Vipassana Center at Dehradun

After completing my registration formalities for a 10-day Residential Meditation course and depositing my mobile and wallet, I happily checked in my 12*10 twin sharing hostel Room# M09, furnished modestly with two single beds, mattress with clean bedsheets, blankets, and pillows along with an attached bathroom.


There are no charges for this course – not even to cover the cost of food and accommodation. All the expenses are met by donations from previous students who benefitted enormously by these meditational techniques in their day-to-day life.


Group Meditation Hall at Dhamma Salila, Dehradun

Practice


We all have numerously heard … “Control your mind, Control your World”.


But I never knew how to do so. Never practiced it since my birth. We all talk and agree but No one, in general, knows how to achieve this.


What I experienced in 10days is “Vipassana is a technique to control and purify one’s mind”

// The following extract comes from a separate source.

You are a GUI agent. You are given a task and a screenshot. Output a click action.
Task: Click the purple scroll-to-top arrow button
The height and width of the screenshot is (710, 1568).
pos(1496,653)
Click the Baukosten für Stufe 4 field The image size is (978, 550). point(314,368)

Our mind does not want to be in-present. It wanders either in-past or in-future. Either in attachment or in aversion mode. It also requires something to work upon. Some activity, some thought. It never remains quite. Never stays calm. It chatters a lot. Always. So, this hyperactivity makes it restless at times — like a small, obnoxious child.


In this camp, we were 80 students (50 males and 30 females) who practiced these two meditation techniques to make our mind calm, focused, sharpened and purified from deformities.

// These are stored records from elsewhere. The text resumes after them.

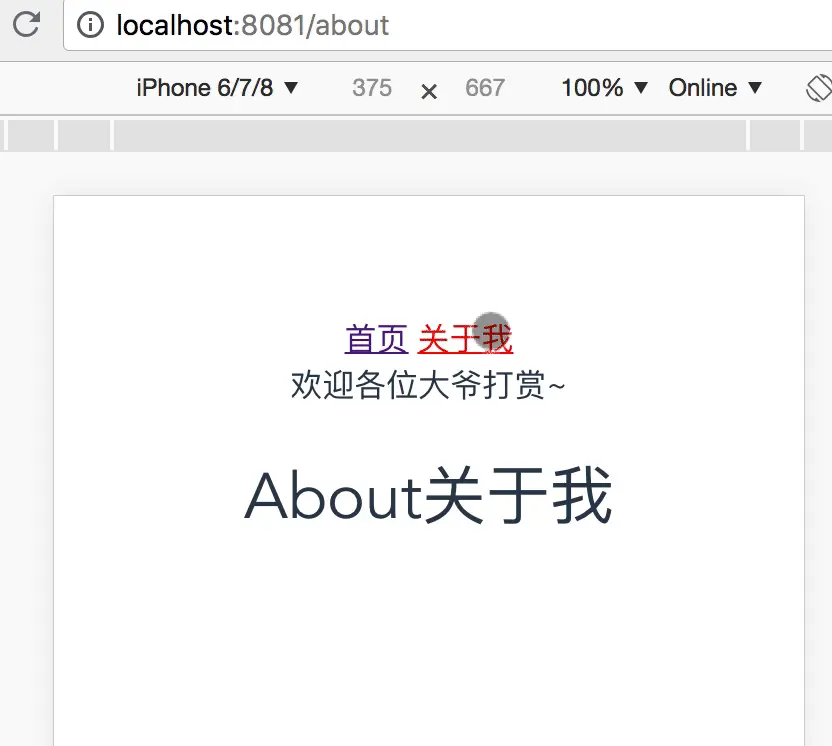Screen dimensions: 832x746
Task: Click the rotate device orientation icon
Action: [x=818, y=87]
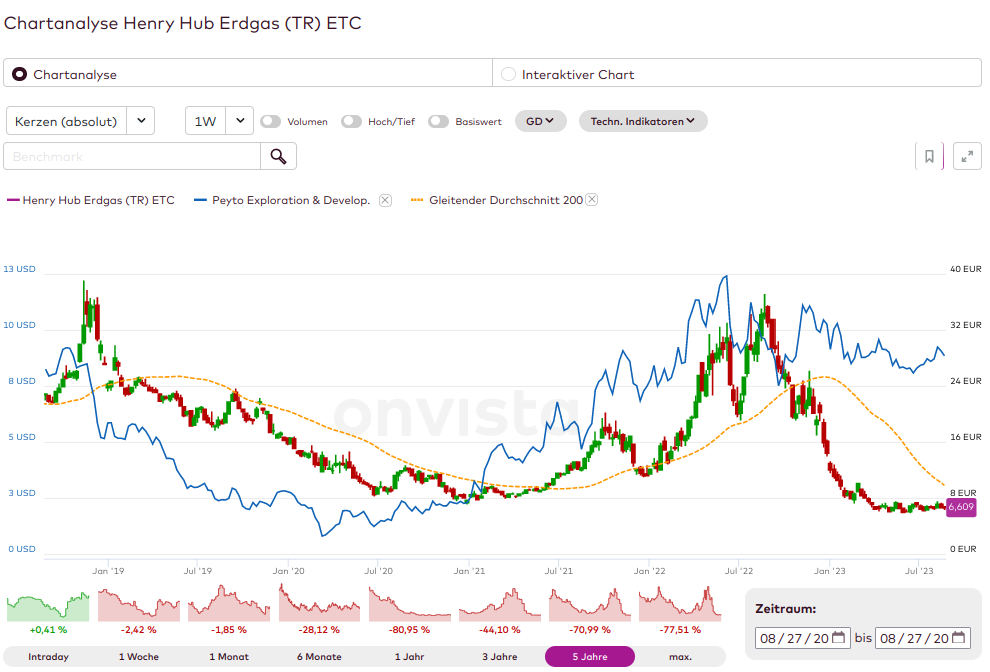Toggle the Volumen switch
The image size is (990, 672).
270,121
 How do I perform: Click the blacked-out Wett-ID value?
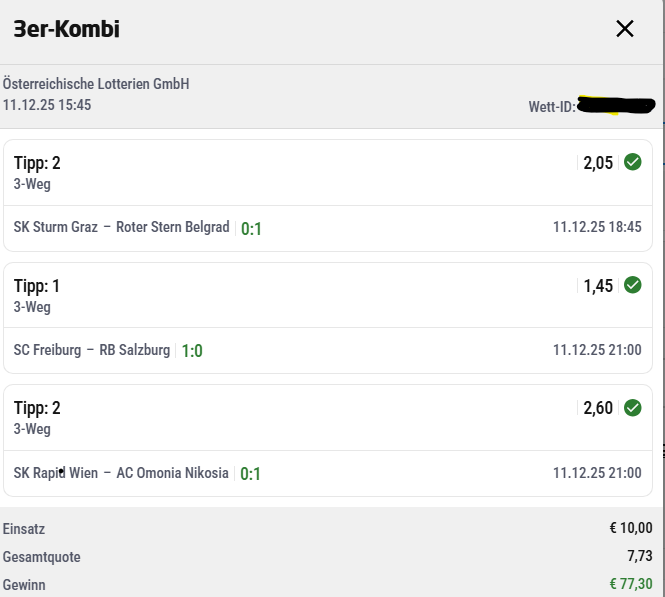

Anna-Pan — The first three and a half days were devoted on Anna-Pan, a meditational technique to develop some mastery over the mind by learning to fix one’s attention on the flow of breath as it enters and leaves the nostrils – inhalation and exhalation. By the fourth day, my mind started getting calmer and a bit more focused.
Vipassana — From fourth to the tenth day, learning Vipassana technique, we were observing natural sensations happening in our body, understanding that these bodily sensations are not permanent in nature. They appear and disappear in due course of time. We were learning to develop equanimity and not to react to these sensations appear in our body thru our mind.

When someone insults us or makes us angry, it produces an unpleasant sensation in our body. By practicing Vipassana, we deeply train our mind in not reacting to these sensations since they are impermanence in nature. What is produced, will be expensed very soon.

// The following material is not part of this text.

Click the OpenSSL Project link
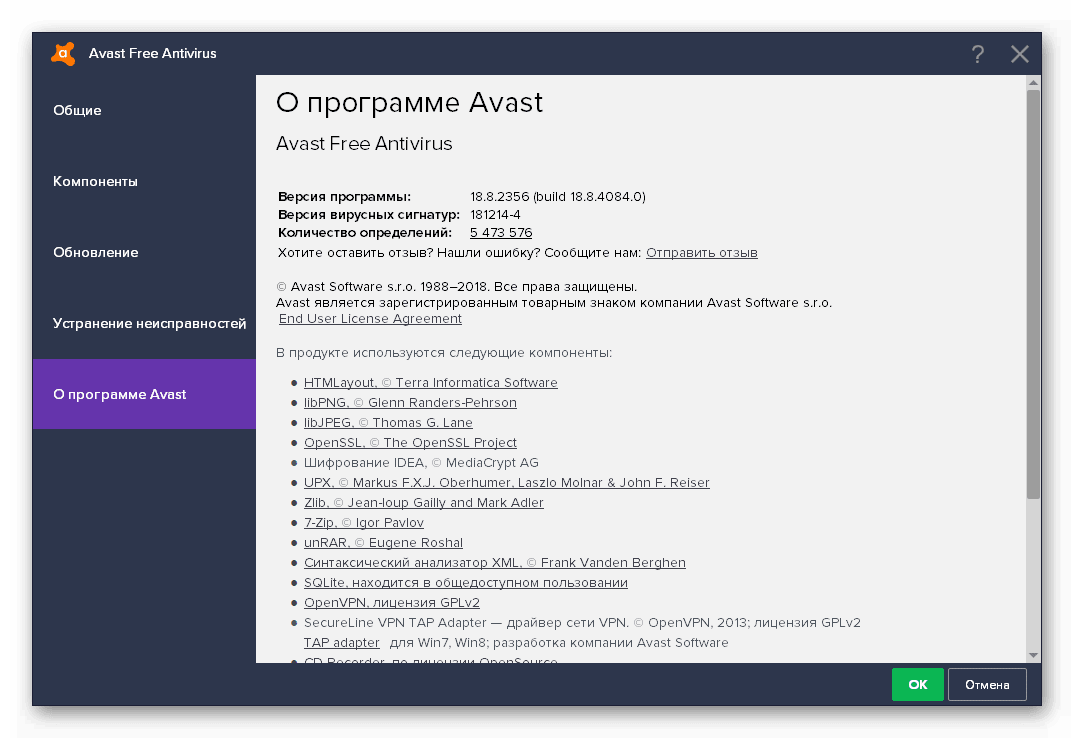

Because of Attachment (राग) (what is of tasteful to our mind) and Aversion (द्वेष) (what is not of our taste), our mind attracts so many deformities (विकार) in the form of Anger, Lust, Greed, Hatred, Illusion which further create impurities in our mind and we helplessly and blindly react to various situation occurring in a day-to-day life.

We can control our mind – its impulsive reactions, its thinking and behavior patterns, by these techniques which strengthen us to take every situation equanimously.

All the students were also required to maintain “Noble Silence” during these 10days which mean No Talking, No Walking-together, No Eye-contact. The idea behind this silence is to turn inwards; to look inwards rather outwards for every answer.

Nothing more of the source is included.